Both Arafat and Barak appear to have the same marching orders from their supporters, their opponents and their people. They say to them: Go out and deal with the enemy even though we all know you can’t trust them and their word is meaningless and no matter what you agree to they’re probably going to screw us anyway. This is the list of what we want you to get and nothing less than the complete list is acceptable, so if you come back with less than 100 percent of our demands, you’ve failed and we won’t support you. You can negotiate with them, provided you don’t give up anything, because if you do, you’re a traitor, you’ve sold us out and we won’t support you. And most of all, whatever you do–make sure to come back with lots of money from the Americans.
Now, good, luck and try not to be the dirty rat we know you really are.
One would almost begin to believe that people must like conflict. There must be something very satisfying about it, because it appears to be so much a part of the human condition. It helps you define who the good guys are, and that of course is you. It also helps you to identify who the bad guys are, and that, of course, is them. The ambiguity of peace appears to be harder to live with the the clarity of war. Besides, in war, you don’t have to make any really tough moral choices.
What’s ultimately going to happen really boils down to a few things that are doable and a few that are not.
The Palestinians want the Israelis to take back some or all of the Palestinians that left Israeli during the variety of wars, the so-called “right of return.” That will never happen. No country the size of Israel could take back one million-plus people. It would make it a totally different country and certainly no longer a Jewish state. There could be some reparations or payment for land, but those people, in any large numbers, will never return, ever.

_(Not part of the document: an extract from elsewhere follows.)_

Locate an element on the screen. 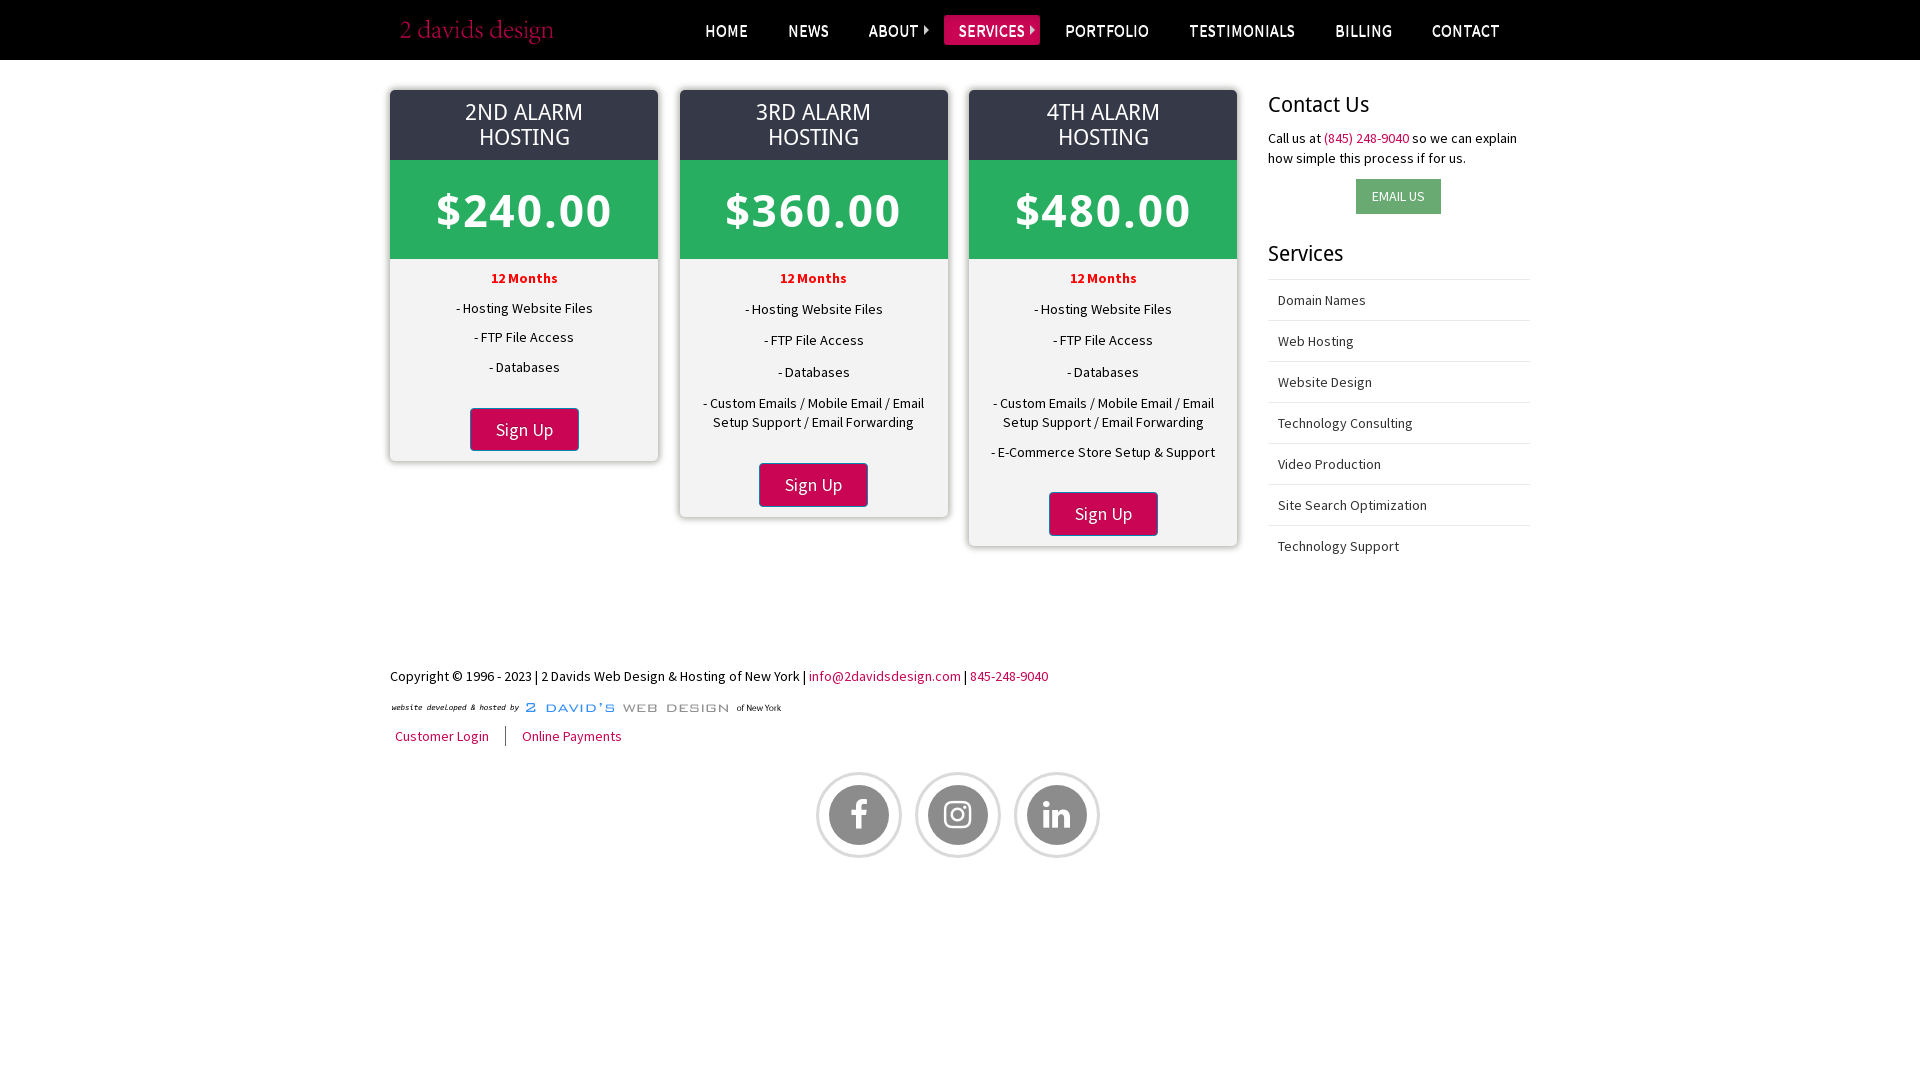  'Online Payments' is located at coordinates (570, 736).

The Israelis want the Palestinians to hold off declaring statehood in September. It’s an Israeli pipe dream. The Palestinians should and will declare themselves an independent nation. In fact, Arafat has almost no choice about it at this point, and he certainly doesn’t have to ask the Israelis permission to do it. Nevertheless, after they become a state they will still need electric power from Israel, they will need water from Israel, their people will need to continue working in Israel and they will need lots and lots of money to make their nation work. The rule is simple. No deal equals no money, and probably less water, power and jobs in Israel. There are refugees all over Europe who would be happy to work in Israel, so the Palestinian labor card is certainly weaker.
No one wants to give up any part of Jerusalem because it’s everyone’s sacred grounds–so call it something else. Expand the borders of Jerusalem so there is an Arab part and an Israeli part. Jerusalem has been a divided city for several thousand years. Once you get beyond the noise there is nothing new to it.

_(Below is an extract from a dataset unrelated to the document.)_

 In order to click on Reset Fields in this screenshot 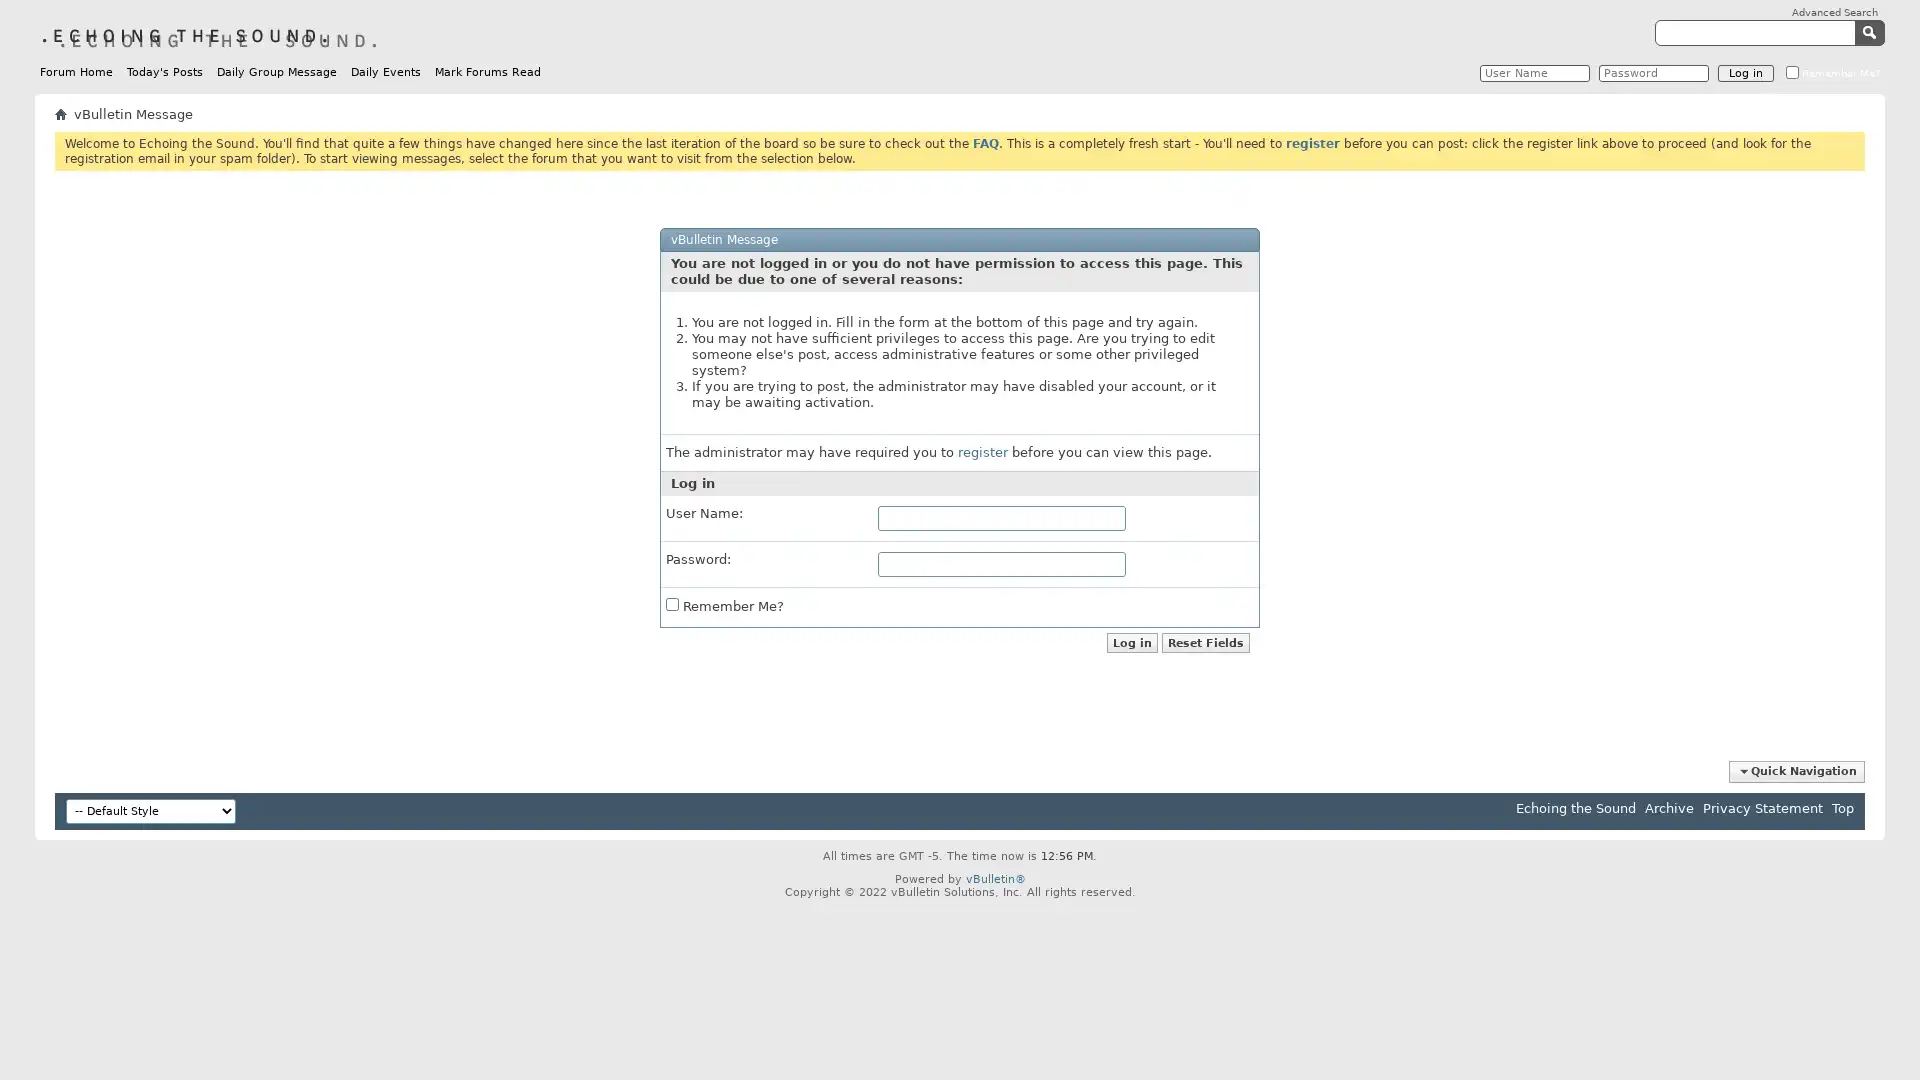, I will do `click(1204, 643)`.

The borders of the new country are going to have to reflect, to some extent, what exists on the ground, which means that some of the settlements on the West Bank will be part of Israel and some will have to be abandoned, with some compensation to those moved out. I imagine that the last thing either country needs is a continual tinderbox of the Israeli settlements in the new Palestinian country. It would be a source of constant confrontation and a constant flashpoint and a political nightmare for both.
What happens if they fail? Suppose the peace talks fall apart? Or, suppose they hammer out a deal and either the Israelis or the Palestinians turn it down. Then I fear we’ll see the ghost of Northern Ireland come to Israel. The Israelis have the power to starve the Palestinians out. The Palestinians have the power to keep the Israelis living in a terrorist hell.
It’s gone too far, I fear, to turn back. They’ve got to make a deal or it’s a mutual suicide pact.